The once omnipresent painting has practically disappeared, except for early work of the eleventh and twelfth centuries in central and southern France, now almost faded away, while the arts of enamel, of the gold-smith, of wood carving, of embroidery and tapestry weaving, hardly fall within the scope of this chapter. It would be a pleasure to take up the great allied arts of music, liturgics and dramatic ceremonial, but these also are beyond the limits of the present consideration and are dealt with elsewhere in this volume; they are mentioned here for the sake of indicating the multiplicity of the arts of the time and the manner in which all were combined by architecture into an united whole.

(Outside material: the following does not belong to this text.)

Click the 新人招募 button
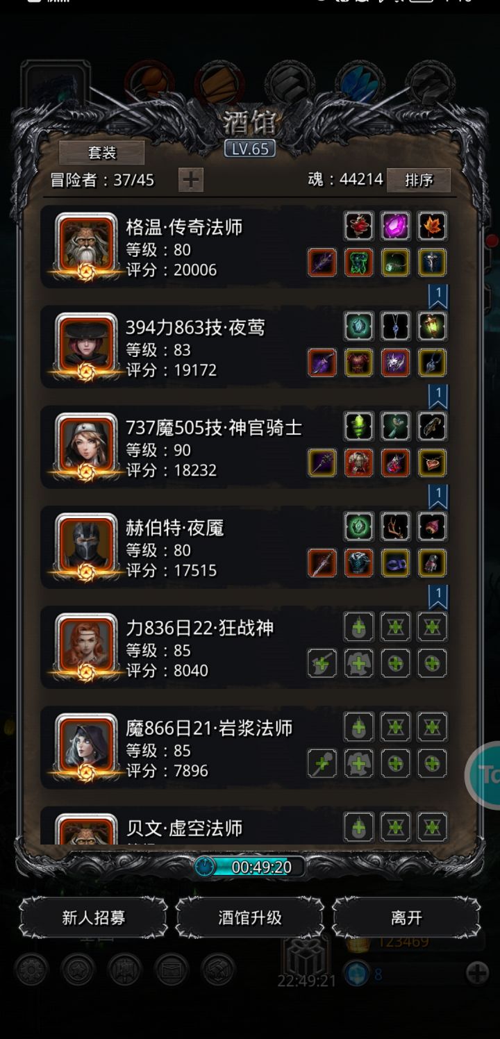Viewport: 500px width, 1039px height. point(94,917)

It is sometimes said that the churches of the Middle Ages were "the Bible of the people." This is true in a way although the book itself was sufficiently available to those who could read. The wealth of art taught more by symbol than by exact representation. Everything was symbolic in the Christian religion and its arts, from the days of the catacombs down to the Reformation. It is well to read Émile Mâle's "Religious Art in France" just to see how this quality penetrated and enlivened everything that was done. Realism and literalism only came in with the sixteenth century, and with their advent the element of poetry disappeared from art, which shortly died when it was bereft of this life-giving breath.

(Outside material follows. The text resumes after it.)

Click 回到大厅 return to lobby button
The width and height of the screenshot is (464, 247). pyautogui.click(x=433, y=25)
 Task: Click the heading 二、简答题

There are two matters connected with Gothic architecture that may be associated with this quality of symbolism, and of late both have caused considerable discussion. It is of course a fact that all Christian architecture, from the Lombards to the Renaissance, scrupulously, and sometimes violently, avoids all mechanical regularity; horizontal lines are seldom parallel, the spaces between columns are not the same, the chancel is frequently diverted several degrees from the axis of the nave, string courses and cornices do not follow horizontal lines but rise and dip in long curves, while even the verticals of the columns and walls slope outward; even the floor is not level but pitches upwards toward the altar. These irregularities have long been known, and Professor Goodyear has been largely instrumental in demonstrating that they are neither the result of carelessness and incapacity nor of the work of time. They are certainly intentional, and the question is raised as to the intent. It seems probable that the Roman building guilds had inherited something of the old Greek principle of "refinements," and that these were handed down to their illiterate successors in the Dark Ages, who misconstrued them and subjected them to extreme distortion. When the Lombards began building in the eleventh century they adhered to this practice, exaggerating it still

more, with the result that their first churches are incredibly irregular in plan and elevation. The good sense of the Norman and the logic of the French put a stop to the practice, but with the latter there was a clear return to a more moderate irregularity, and the reason for this probably was that they were too good artists to endure for a moment the dryness and rigidity of anything approaching the mechanical. In other words they were finding for themselves the secret and the value of the old Greek refinements. With this went probably a consciousness of the fact that this same mechanical exactness would work against good acoustics, so there was a practical as well as an aesthetic reason for the subtle variations that occur in all the best Gothic.

The other point is, whether the Mediaeval builders determined their proportions in accordance with some formulae either mathematical or mystical. That these proportions are marvellously fine is admitted, and the modern mind seeks for some scientific basis, or rather mathematical explanation. As it is easy to prove anything by means of an arbitrary cypher, after the fashion of the Shakespeare-Bacon controversy, so is it equally easy to draw geometrical lines with a triangle and a pair of compasses over a few well-chosen drawings and prove that this architectural cypher also fits. This seems an unnecessary and probably a misleading device. There is some subtle relation between good proportions on the one hand and geometrical figures and mathematical formulae on the other; what probably occurred was that the builders felt this rightness of proportion by a sort of instinct, and that therefore their compositions fit roughly into these mathematical or geometrical conditions, but it is most improbable that the matter was determined in accordance with formulated and standardized laws. The great results achieved in the architecture of the Middle Ages are due to experiment and to native instinct, not to the application of those mechanical methods which are the product of the last century.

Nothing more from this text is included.